The researchers performed several tests to validate that these high-confidence false alarms really were related to hallucinations. One way they did this was to increase the likelihood of hallucinatory experiences. First, they gave the mice a drug called ketamine that often causes hallucinations. The researchers reasoned that if the false alarms indicated auditory hallucinations, they should be more likely to occur in animals that had taken ketamine, and this is in fact what they found. They also increased the likelihood of hallucinations by changing expectation for a tone by presenting the tones in almost all trials. You can think of this like the phantom vibrations you might feel when you are expecting a text message to arrive. When mice had greater expectations for a tone, they were more likely to experience false alarms.
Hallucinations and dopamine
With this validated translational task, now the scientists could begin to probe the neural mechanisms underlying these hallucinatory experiences. They hypothesized that a molecule in the brain called dopamine was involved in hallucinations because the drugs used to stop hallucinations, antipsychotics, work by blocking dopamine signaling. Now, they were able to record dopamine signaling while mice performed the auditory detection task to get a better idea of exactly how dopamine related to hallucinations. They found that dopamine signaling was increased in two brain regions, the ventral striatum and the dorsal tail of the striatum, just prior to the high-confidence false alarm experiences, compared to trials when mice correctly indicated that there was no tone.
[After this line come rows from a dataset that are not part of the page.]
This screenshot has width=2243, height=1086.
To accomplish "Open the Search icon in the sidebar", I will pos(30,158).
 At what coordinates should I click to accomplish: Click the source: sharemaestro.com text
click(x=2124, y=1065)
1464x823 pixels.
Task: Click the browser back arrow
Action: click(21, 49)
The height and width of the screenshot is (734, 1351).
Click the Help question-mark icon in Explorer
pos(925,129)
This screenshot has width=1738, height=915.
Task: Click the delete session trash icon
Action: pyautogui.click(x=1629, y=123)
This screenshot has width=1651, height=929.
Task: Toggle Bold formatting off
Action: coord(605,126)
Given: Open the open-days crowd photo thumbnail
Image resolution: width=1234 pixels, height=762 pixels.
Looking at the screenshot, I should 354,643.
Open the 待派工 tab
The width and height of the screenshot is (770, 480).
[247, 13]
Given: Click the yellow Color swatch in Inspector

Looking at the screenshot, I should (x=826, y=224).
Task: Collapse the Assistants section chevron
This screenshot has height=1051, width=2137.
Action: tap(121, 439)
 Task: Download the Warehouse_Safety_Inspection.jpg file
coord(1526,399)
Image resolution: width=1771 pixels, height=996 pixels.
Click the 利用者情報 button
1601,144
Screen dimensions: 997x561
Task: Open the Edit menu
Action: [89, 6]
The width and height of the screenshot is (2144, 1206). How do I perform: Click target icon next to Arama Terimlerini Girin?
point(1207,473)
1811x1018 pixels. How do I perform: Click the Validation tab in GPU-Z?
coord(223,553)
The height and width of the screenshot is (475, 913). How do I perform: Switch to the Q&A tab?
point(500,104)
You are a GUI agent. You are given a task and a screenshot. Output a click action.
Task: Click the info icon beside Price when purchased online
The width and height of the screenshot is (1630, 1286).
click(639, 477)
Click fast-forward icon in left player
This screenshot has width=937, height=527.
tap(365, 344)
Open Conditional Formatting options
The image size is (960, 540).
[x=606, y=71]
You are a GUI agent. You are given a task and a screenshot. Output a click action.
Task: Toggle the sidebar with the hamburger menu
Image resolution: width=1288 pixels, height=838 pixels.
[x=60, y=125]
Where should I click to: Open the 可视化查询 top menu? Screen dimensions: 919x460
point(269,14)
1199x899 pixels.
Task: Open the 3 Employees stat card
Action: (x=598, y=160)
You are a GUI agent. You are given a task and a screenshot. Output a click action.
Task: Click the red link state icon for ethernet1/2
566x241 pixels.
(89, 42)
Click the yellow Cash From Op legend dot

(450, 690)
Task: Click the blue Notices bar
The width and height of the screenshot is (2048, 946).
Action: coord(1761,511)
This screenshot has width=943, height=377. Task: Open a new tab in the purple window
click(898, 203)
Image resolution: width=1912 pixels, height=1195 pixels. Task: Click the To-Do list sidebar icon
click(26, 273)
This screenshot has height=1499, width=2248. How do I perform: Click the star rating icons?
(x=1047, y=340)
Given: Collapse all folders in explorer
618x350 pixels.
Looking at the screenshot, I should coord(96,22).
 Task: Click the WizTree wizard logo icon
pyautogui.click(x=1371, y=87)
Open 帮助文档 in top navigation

The researchers then took what is known about dopamine signaling to build a computational model to describe what might be occurring during hallucinations. The foundation of the model was that perception arises from a combination of sensory input and expectations about those sensory inputs based on previous experiences. Dopamine signaling in the ventral striatum and tail of the striatum mapped on to different components of the model, suggesting a neural mechanism for how too much dopamine in specific regions of the brain could throw off the balance between real sensory input and perception of sounds that ultimately leads to hallucinations.
The last step to validating their model was to artificially activate or block dopamine signaling and see what happened. The researchers used a technique called optogenetics to stimulate dopamine neurons in the tail of the striatum during the auditory detection task. When dopamine was stimulated, the mice experienced more frequent false alarms, supporting the hypothesis that too much dopamine activity leads to hallucinations. The antipsychotic drug called haloperidol, on the other hand, blocked the increase in hallucinations when given prior to stimulations of dopamine neuron stimulation, consistent with this drug’s ability to prevent hallucinations in people.
With this innovative paradigm, the scientists were able to link patterns of dopamine signaling with hallucination-like behavior in animals for the first time. This type of translational research is critical for advancing treatment of a wide range of psychiatric conditions. In the future, tasks like these could even be used to test new therapeutics for complex psychiatric symptoms, with the hope of improving mental health treatment and outcomes.
References:
- Schmack, K., et al. (2021). Striatal dopamine mediates hallucination-like perception in mice. Science372(6537): eabf4740.